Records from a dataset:

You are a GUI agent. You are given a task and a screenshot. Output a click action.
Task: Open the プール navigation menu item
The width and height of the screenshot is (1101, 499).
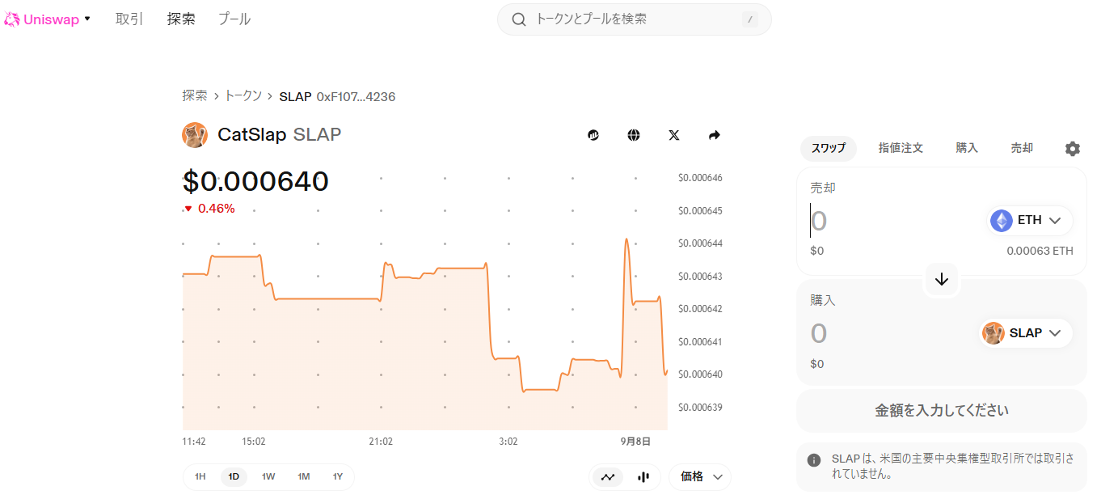[x=234, y=19]
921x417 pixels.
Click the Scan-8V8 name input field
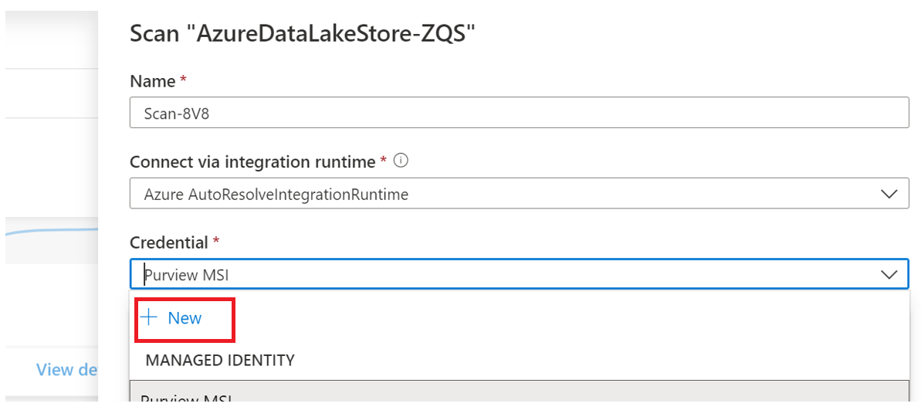coord(519,114)
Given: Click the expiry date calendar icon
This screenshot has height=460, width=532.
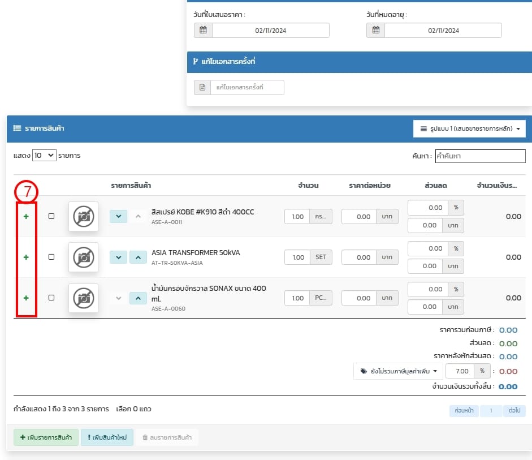Looking at the screenshot, I should point(376,31).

■ **Task prompt**:
Exactly the lines from the one holding "Given: Click the expiry date calendar icon" through the last line of the entries must be set down, with nothing added and no pictures.

■ **Response area**:
Given: Click the expiry date calendar icon
This screenshot has height=460, width=532.
Looking at the screenshot, I should point(376,31).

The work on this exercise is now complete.